To switch to the locking mode, pin 22 is laterally displaced so that pin 26 shifts to slot 64, displacing pin in direction 29 and into opening 37, as shown in FIG. 9. For example, length 31 is sufficient to enable pin 26 to extend through opening 37 once pin 26 and opening 37 are aligned. To attain this alignment from the unlocked position, lateral pressure is applied to the appropriate end of pin 22, for example, in direction 74 in FIG. 9 and assembly 20 (and subsequently element 36) is rotated about axis 54 until an opening 37 aligns with pin 26. At that point, the lateral pressure causes pin 22 to slide so that pin 26 displaces to slot 64 and is pushed into opening 37, locking element 37 with respect to casing 30 through which pin 26 passes. Thus, by rotating head assembly 20 around second axis 54, pin 26 will eventually align with one of the three engagement holes 37.
The locking mechanism herein described locks the rotation of the pad assembly, which comprises base support 44, pad base 45, and pad 48 about second axis 54. Thus, the pad assembly will only rotate about first axis 52 with casing 30.

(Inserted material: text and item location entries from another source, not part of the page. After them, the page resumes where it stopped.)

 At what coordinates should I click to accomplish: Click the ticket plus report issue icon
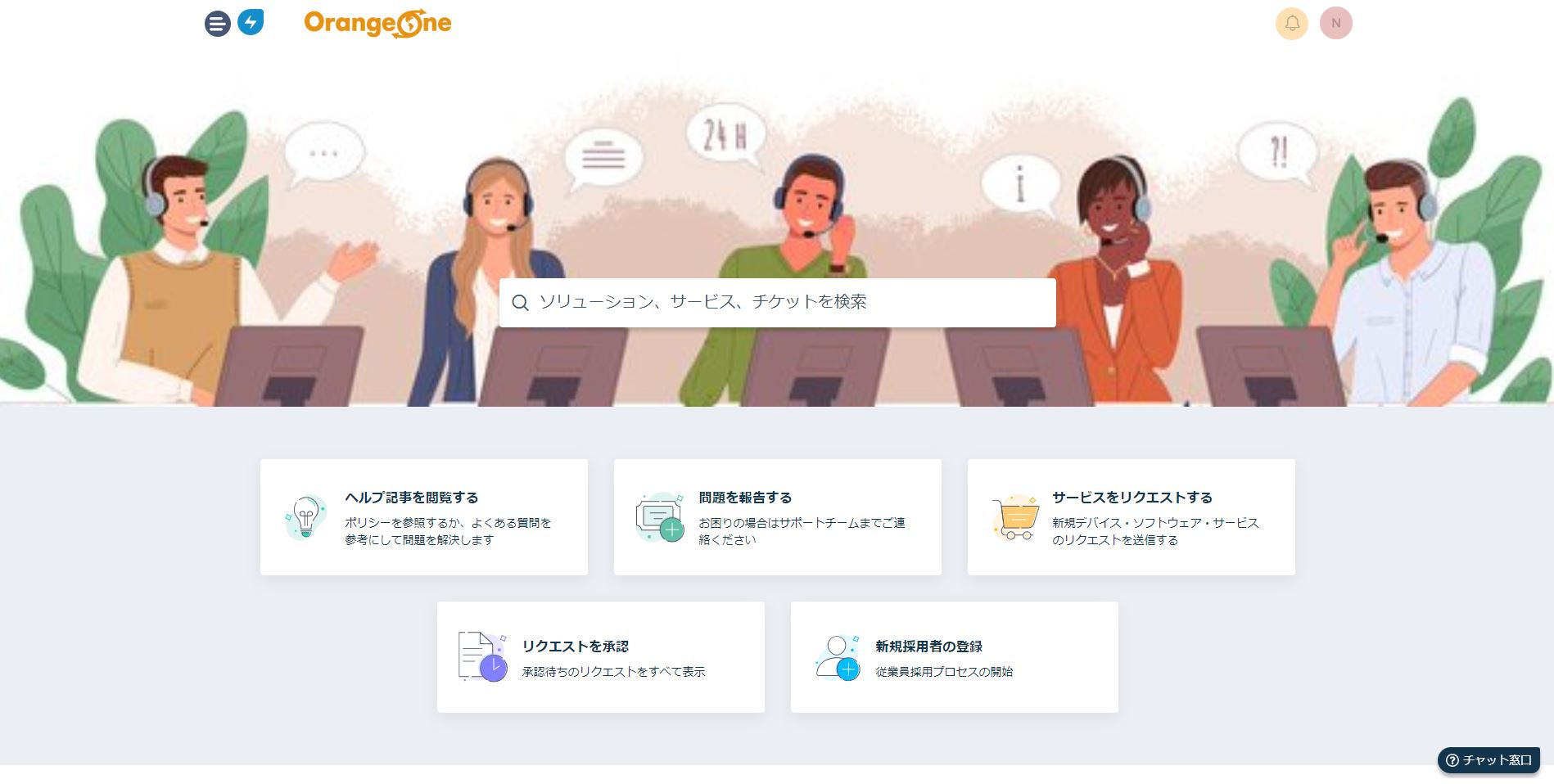click(x=660, y=516)
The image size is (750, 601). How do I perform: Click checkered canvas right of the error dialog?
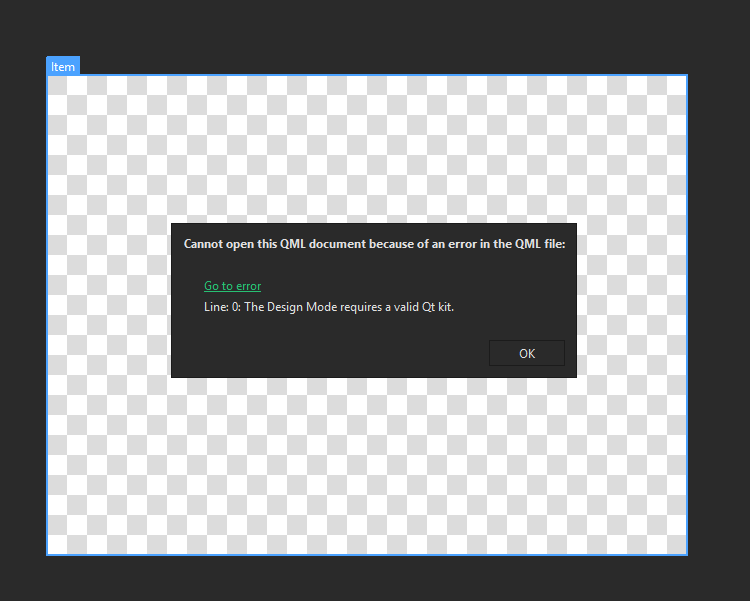pos(632,300)
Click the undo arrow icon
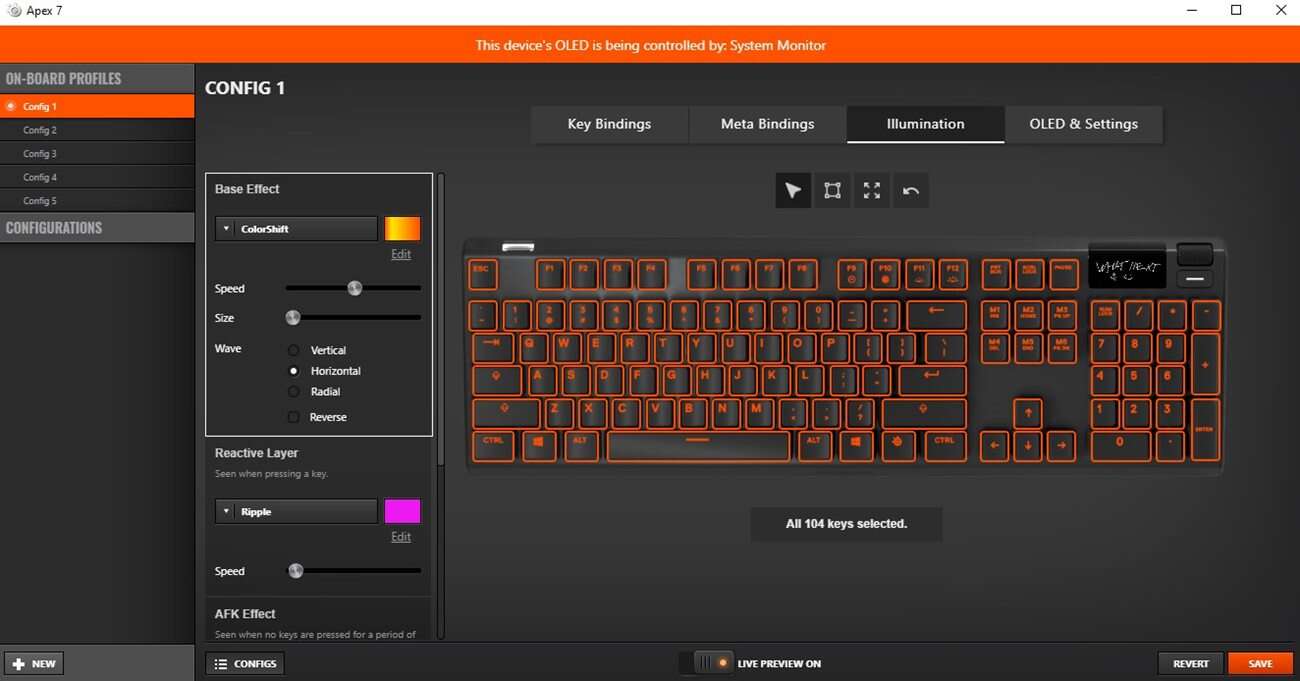The width and height of the screenshot is (1300, 681). coord(911,190)
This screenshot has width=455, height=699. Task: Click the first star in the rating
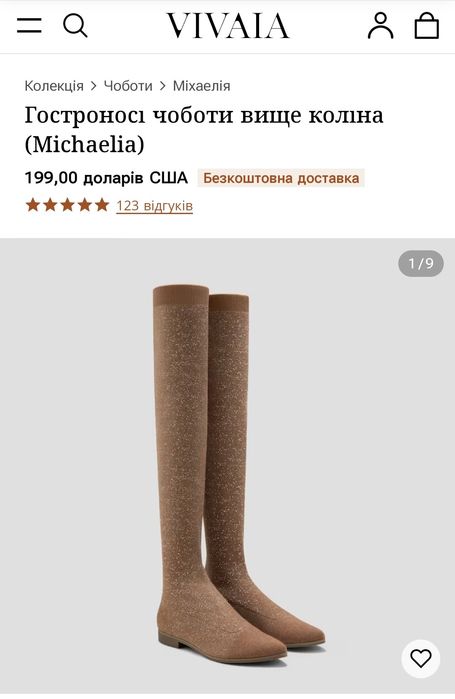click(33, 205)
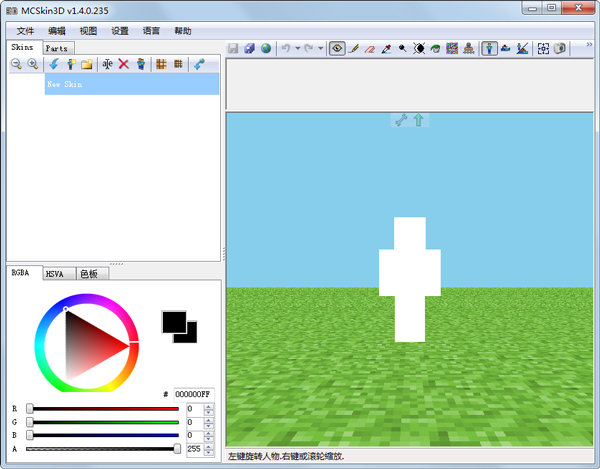600x469 pixels.
Task: Create a new folder in skin list
Action: point(87,64)
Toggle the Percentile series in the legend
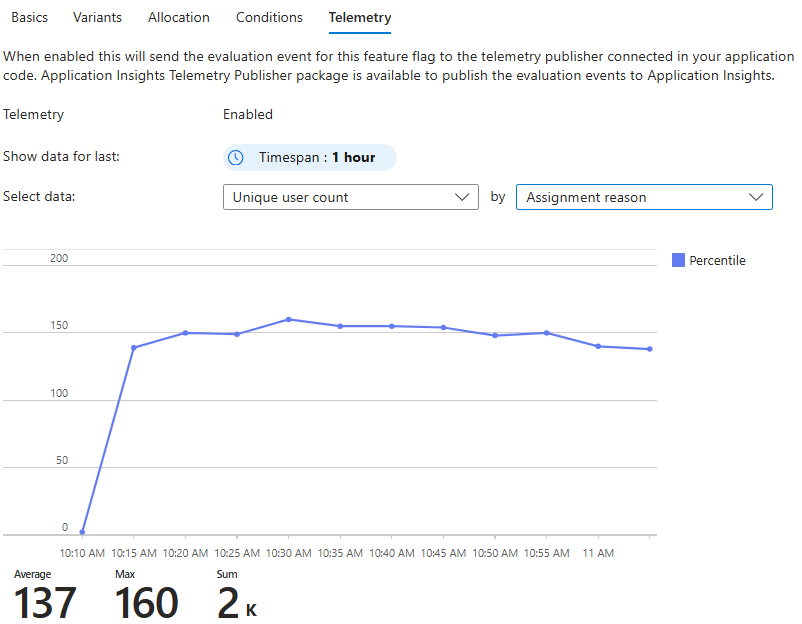The height and width of the screenshot is (624, 802). (710, 260)
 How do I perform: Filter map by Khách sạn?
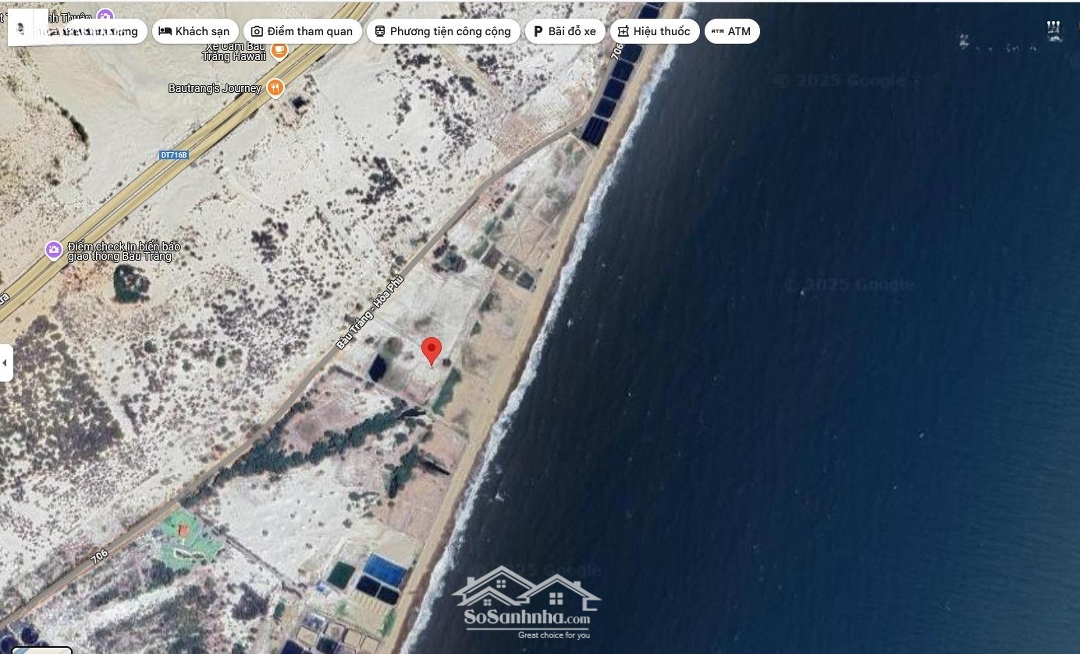coord(195,31)
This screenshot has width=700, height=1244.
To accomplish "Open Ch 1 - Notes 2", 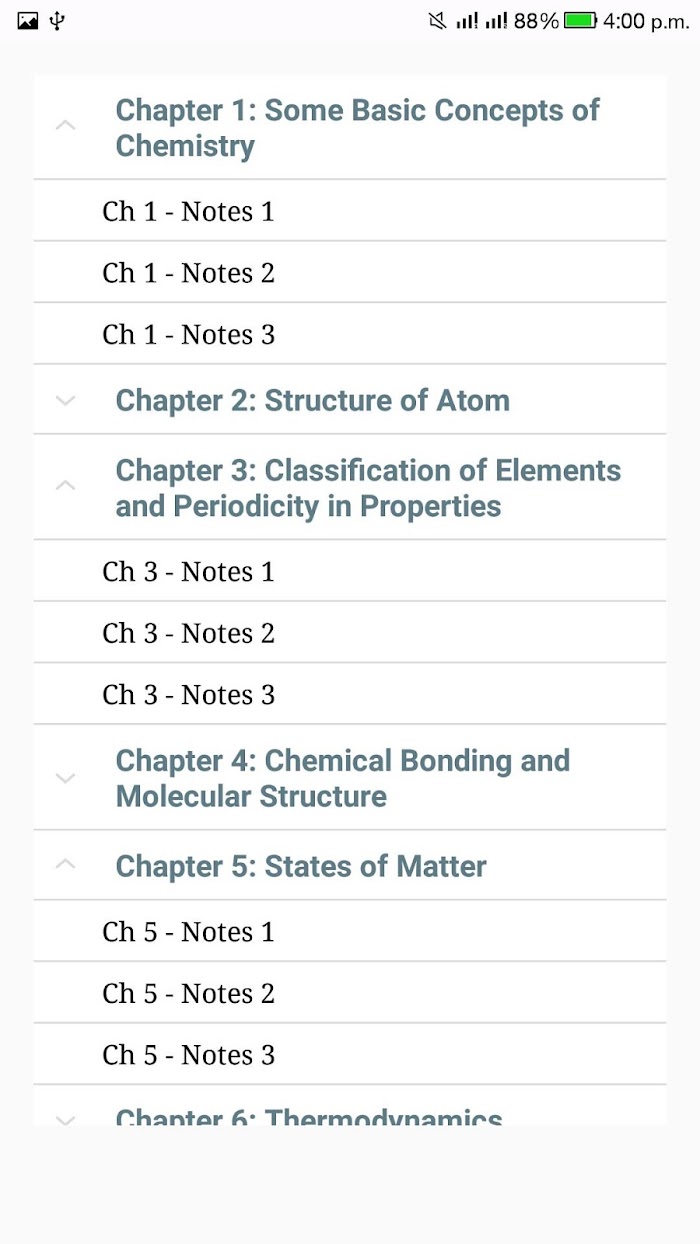I will (x=350, y=272).
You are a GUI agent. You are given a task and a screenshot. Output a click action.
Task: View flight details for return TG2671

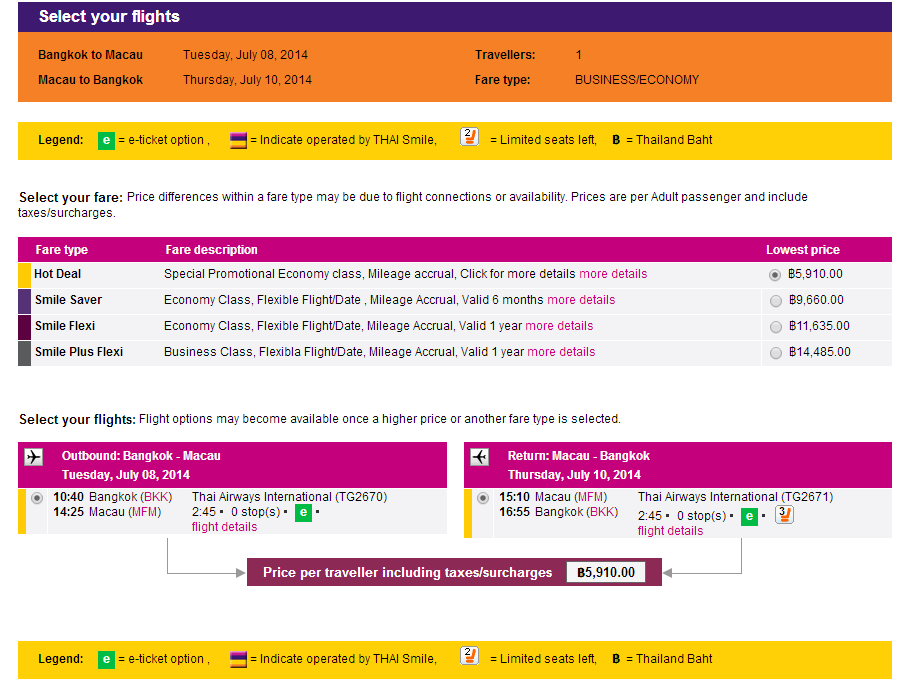click(x=670, y=531)
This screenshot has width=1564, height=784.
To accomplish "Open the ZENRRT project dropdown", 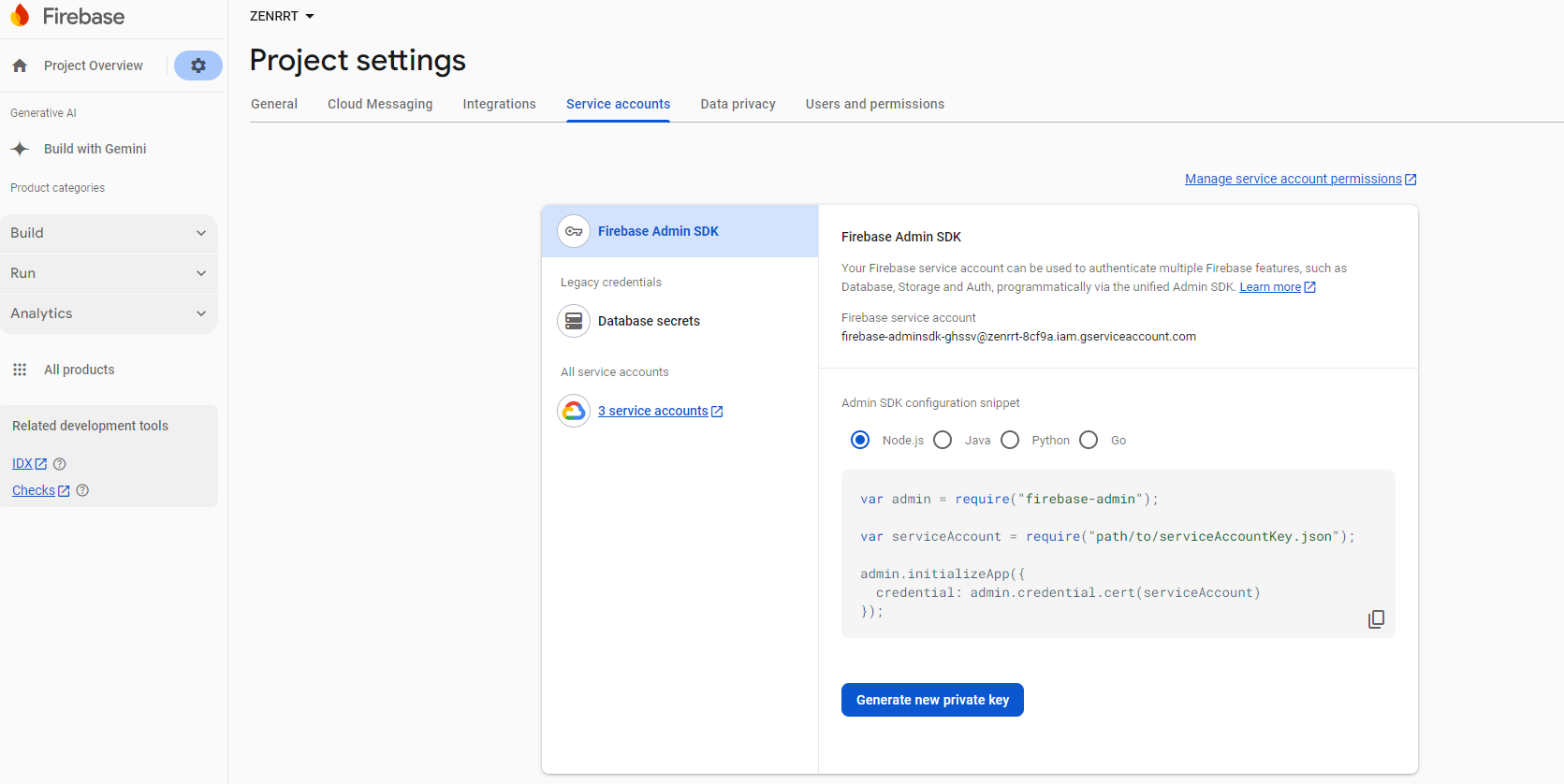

In some aspects, components of head assembly 20 are machined from metal. In some aspects, other material including, but not limited to composites, plastics, and combinations thereof are used to make the components. In some aspects both metal and one or more of the other materials are used to form the components. It should also appreciated that any form of metal processing could be used, including casting, pressing, welding, machining, and combinations thereof. In some aspects, machining is used to increase precision.
Base support 44 and pad base 45 are affixed to each other by glue, but it should be appreciated that any means of attachment known in the art can be used. Base support 44 is made of a non-pliable material that provides structural support for pad base 45 and also a means for pad bolt 46 to be tightened to spindle 36. Pad base 45 is made of a pliable material that will provide for a dampened interface between a work surface and the user. Preferably, base support 44 is made from plastic and pad base 45 is a high density foam or similar rubber, but it should be appreciated that any similar materials could be used for either base support 44 or pad base 45. Base support 44 is attached to spindle 36 by means of pad bolt 46. Pad bolt 46 is recessed within pad base 45 and is most clearly shown in FIG. 4.
Referring back to FIG. 2, pad base 45 preferably comprises either a hook or loop surface. Alternatively, pad 48 comprises a loop or hook surface so that pad base 45 and pad 48 may be attached by a hook and loop interface. This allows for a quick and easy replacement of pad 48 or change exchanging pad 48 with an abrasive pad having different abrasive properties.
It should be appreciated that any type of pad 48 could be used. Pad 48 could be a piece of sand paper of any grit size. Alternatively, pad 48 could be a polishing pad, buffing pad, or any other pad known in the art.
Thus, it is seen that the objects of the present invention are efficiently obtained, although modifications and changes to the invention should be readily apparent to those having ordinary skill in the art, which modifications are intended to be within the spirit and scope of the invention as claimed. It also is understood that the foregoing description is illustrative of the present invention and should not be considered as limiting. Therefore, other embodiments of the present invention are possible without departing from the spirit and scope of the present invention.